To describe MACE, a new technique of corneal cross-linking (C-CXL), and to evaluate its early outcomes for progressive keratoconus treatment. This technique is an adaptation of Phototherapeutic Keratectomy-Assisted Customized Epi-On Corneal Cross-Linking (PACE). By replacing laser ablation with manual epithelium removal, this method aims to maintain the ability to perform customized epi-on C-CXL in centers that do not present an excimer laser. These techniques aim to improve outcomes, when compared to conventional C-CXL techniques, by creating a chemical gradient, with higher riboflavin stromal concentration in the apex area without epithelium, as well as an energy gradient, with the apical area receiving a higher energy dose.

Single-center prospective study conducted at Unidade Local de Saúde de São João, a tertiary university hospital from Porto, Portugal.

Patients with progressive keratoconus, documented with the Pentacam HR®, were prospectively included. The MACE technique included 20% alcohol-assisted manual corneal epitheliectomy, in a 6mm diameter circular area, centered on the apex of the cone, followed by corneal instillation of a transepithelial riboflavin preparation every 3 minutes for 30 minutes, and finally UV-A irradiation for 10 minutes, while maintaining riboflavin instillation every 3 minutes during this period.  Corrected distance visual acuity (CDVA), flat and steep keratometry (K1 and K2, respectively), maximum keratometry (Kmax), minimum pachymetry (PachyMin) and topometric indices were assessed preoperatively, at 1 week and at 1 month postoperatively. 

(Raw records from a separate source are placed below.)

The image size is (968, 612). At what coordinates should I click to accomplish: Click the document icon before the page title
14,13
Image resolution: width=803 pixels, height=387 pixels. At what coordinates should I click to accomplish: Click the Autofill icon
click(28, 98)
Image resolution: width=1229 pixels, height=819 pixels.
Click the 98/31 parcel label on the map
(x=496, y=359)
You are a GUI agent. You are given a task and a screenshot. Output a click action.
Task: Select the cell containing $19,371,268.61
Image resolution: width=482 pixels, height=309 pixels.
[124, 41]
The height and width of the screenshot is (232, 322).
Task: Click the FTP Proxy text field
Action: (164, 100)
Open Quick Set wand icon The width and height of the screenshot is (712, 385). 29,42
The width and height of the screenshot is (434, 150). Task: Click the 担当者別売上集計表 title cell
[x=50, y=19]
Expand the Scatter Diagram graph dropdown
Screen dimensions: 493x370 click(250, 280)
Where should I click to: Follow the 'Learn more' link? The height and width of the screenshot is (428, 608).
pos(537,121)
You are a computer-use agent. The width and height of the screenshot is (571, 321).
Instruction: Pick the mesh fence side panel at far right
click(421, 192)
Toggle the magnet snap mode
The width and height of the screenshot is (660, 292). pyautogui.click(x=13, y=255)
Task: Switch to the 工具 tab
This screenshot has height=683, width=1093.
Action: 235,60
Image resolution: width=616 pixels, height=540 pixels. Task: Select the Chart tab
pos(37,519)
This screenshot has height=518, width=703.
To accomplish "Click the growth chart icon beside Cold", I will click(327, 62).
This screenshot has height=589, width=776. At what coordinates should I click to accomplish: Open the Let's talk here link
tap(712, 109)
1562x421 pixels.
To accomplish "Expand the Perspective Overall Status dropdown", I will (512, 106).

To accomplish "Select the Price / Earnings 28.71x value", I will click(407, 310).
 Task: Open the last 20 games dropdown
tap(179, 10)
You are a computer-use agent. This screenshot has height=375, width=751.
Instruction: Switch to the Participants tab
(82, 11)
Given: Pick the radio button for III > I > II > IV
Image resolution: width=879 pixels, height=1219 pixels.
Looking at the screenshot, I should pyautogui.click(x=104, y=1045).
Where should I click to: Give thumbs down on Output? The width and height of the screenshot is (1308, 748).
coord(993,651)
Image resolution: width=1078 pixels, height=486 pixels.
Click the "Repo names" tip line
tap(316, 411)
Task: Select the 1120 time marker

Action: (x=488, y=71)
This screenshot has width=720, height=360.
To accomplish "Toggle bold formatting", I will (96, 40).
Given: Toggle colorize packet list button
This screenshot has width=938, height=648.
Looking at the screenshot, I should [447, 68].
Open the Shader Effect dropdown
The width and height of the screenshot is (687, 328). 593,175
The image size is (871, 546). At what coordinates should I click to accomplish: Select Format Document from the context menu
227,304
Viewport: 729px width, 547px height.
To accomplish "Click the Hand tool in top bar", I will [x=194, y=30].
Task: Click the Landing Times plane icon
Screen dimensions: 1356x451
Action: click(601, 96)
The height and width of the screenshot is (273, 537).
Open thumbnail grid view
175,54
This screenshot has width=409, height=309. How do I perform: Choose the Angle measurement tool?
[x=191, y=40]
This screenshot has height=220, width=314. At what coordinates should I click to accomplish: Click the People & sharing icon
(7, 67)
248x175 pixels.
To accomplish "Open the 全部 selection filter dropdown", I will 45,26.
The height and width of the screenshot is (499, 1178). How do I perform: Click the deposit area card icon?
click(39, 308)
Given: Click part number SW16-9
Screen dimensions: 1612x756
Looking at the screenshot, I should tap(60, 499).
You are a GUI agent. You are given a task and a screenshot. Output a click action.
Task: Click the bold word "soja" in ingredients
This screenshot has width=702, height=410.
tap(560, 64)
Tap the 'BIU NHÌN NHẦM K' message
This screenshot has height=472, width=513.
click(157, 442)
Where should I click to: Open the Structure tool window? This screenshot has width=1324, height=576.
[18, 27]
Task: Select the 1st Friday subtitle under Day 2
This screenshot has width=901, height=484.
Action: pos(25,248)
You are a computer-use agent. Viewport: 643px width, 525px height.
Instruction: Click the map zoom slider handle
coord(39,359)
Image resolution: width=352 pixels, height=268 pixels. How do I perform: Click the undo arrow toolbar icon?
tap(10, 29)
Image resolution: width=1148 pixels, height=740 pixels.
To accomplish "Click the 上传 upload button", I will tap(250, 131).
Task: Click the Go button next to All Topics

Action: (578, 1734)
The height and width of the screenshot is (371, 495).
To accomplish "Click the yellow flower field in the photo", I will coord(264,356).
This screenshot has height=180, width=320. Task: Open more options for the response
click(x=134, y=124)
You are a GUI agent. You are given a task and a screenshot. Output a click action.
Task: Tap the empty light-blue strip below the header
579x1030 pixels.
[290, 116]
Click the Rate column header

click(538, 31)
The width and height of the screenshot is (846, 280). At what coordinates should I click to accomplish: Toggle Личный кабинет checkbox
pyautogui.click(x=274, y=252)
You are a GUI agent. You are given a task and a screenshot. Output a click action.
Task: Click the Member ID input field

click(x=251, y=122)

9 eyes from 9 patients were included, with a mean age at crosslinking of 22±3.81 years. There were no significant differences at 1 week postoperatively (p>0.05), though corneal tomography revealed a clinically relevant applanation profile of the procedure on the area of the cone apex. One month after the procedure, there was a clinically relevant reduction of Kmax (-0.73±2.19D; p=0.413) and K2 (-0.30±1.29D; p=0.532), though none were significant. As expected, there was a non-significant reduction of the PachyMin (-5.29±6.87 µm; p=0.088). CDVA remained stable (p=1.000) and there were no clinically relevant complications of the procedure.

MACE effectively stabilized keratoconus progression in young patients with previously progressive keratoconus, with no statistically significant differences observed in visual or tomographic outcomes in the first month after the procedure. No adverse effects were observed with this technique, reinforcing its high safety profile. Studies with a higher sample size and longer follow-up are naturally required to validate this innovative C-CXL technique.